Когда вчера на ноуте началась эротика, Элина отвернулась и накрылась одеялом с головой. И правда, как девочка.
Я громко рассмеялся. Она послала меня на три буквы. Вспомнив про ее цыганские корни, сделал потише. А потом так сильно ее захотел, что сам отвернулся. Порнуха шла без зрителей. Кабина стала тесной. От напряжения затошнило. Я понимал, что надо держаться. И держался только ради спорта.
Ради спорта я могу все, как выяснилось. Скрючился полусидя между сиденьями, потом пересел в кресло. Неотрывно смотрел на Элю.
Завтра после гонки кого-нибудь прямо здесь себе найду и выебу. Из ушей уже пар идет. Где там Юляшка?! Тут уж не до гордости, когда колом стоит на девушку мечты брата.
Стекло внутри перемалывается, когда вижу его.
— Красота невообразимая! — восхищается Элина.
Ну да, вокруг елки.
Егор рассказывает про трассу, которую кинули через заброшенный завод и парк, виды крайне интересные. Расстарались в этот раз.
— Поехали с нами записывать стенограмму, поглядишь как раз.
— А можно? — Она бросает взгляд не меня. Робкий, чуть напуганный.
Блядь, самая хуевая ночь в моей жизни — сидеть и смотреть на девицу, которая спит с моим братом. От осознания этого голову ведет.
Троит. Троит, мать твою.
Егор ее целует, а я сжимаю кулак. Автоматически происходит.
— Сколько всего экипажей? — спрашивает Элина.
— Пятьдесят.
— Ого!
— Полнолуние притягивает идиотов. — Поднимаю глаза, она свои тут же отводит.
Мы пили кофе в шесть, когда в мотель прибыла команда. Я как раз спросил у Эли, как спалось, она ответила, что ужасно. Я согласился. Марсель остановил тачку напротив и посигналил. Отец сел в руль фуры, мы с Элиной разошлись по машинам.

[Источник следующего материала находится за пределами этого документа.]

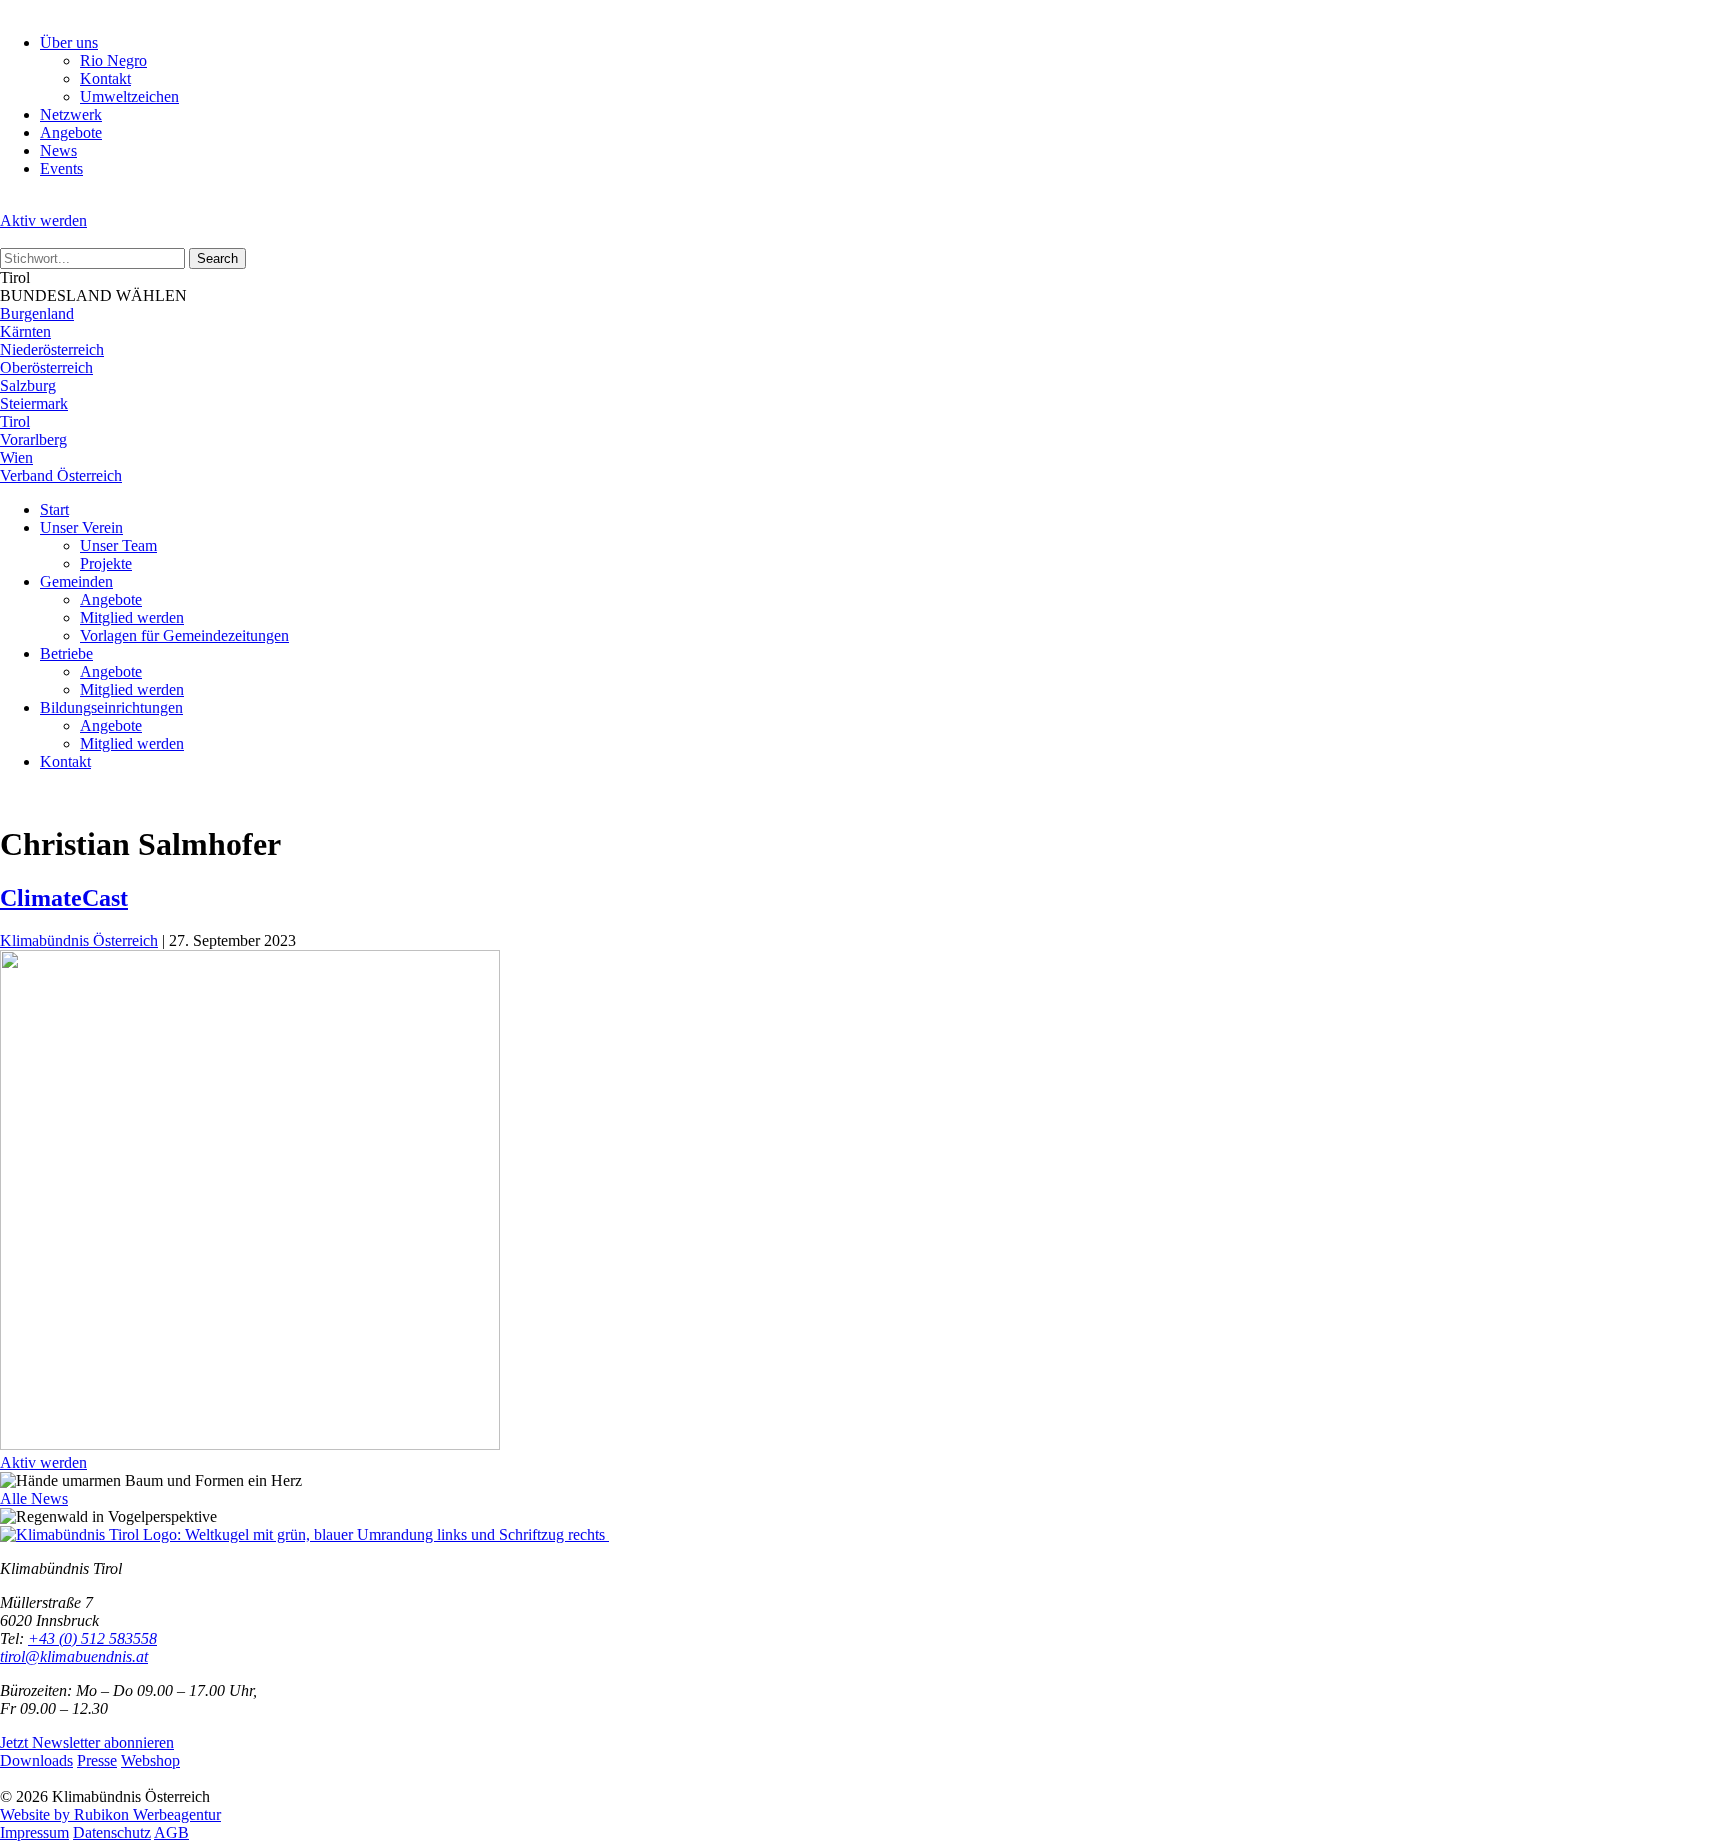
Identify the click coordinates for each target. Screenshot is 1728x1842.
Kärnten (25, 331)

— Едем или сначала завтрак? — уточняет Егор.
Нужно записать стенограмму как можно быстрее.
— Сейчас. Возьму машину у парней.
Брат отправляется за кофе для своей принцессы. А я пялюсь на своего эколога. Ударяю пару раз по груди, чтобы снизить накал. Мне кажется или Элина растеряна?
Черт возьми, она так меня бесит, до зубовного скрежета, при этом я бы проехал с ней всю страну, от Владика до Питера.
Глава 27
Элина
Синюю трехлитровую Акулу выгружают из фуры медленно и бережно, как настоящее сокровище. На тачке куча наклеек, зато нет госномера. Полагаю, субару и техосмотр не пройдет. Такие не ездят по городу. Таким запрещено.
Переделанная вся: мощный каркас безопасности, мотор на двести тридцать лошадей. Передние сиденья — жесткие, спортивные, с пятиточечными ремнями безопасности. Задних — попросту нет.
Приборная панель непонятная. Дух захватывает от безумной мощи. И когда колеса Акулы касаются снега, в душе поселяется тревога.
Механики носятся, разбивая лагерь под широким шатром. Игорь Смолин, который по совместительству еще и главный менеджер, ходит вокруг, покрикивает. В какой-то момент мы встречаемся глазами, он хмурится сильнее и стремительно приближается.
— Элина, — фыркает обличительно.
— Верно. Еще раз здравствуйте, — улыбаюсь я.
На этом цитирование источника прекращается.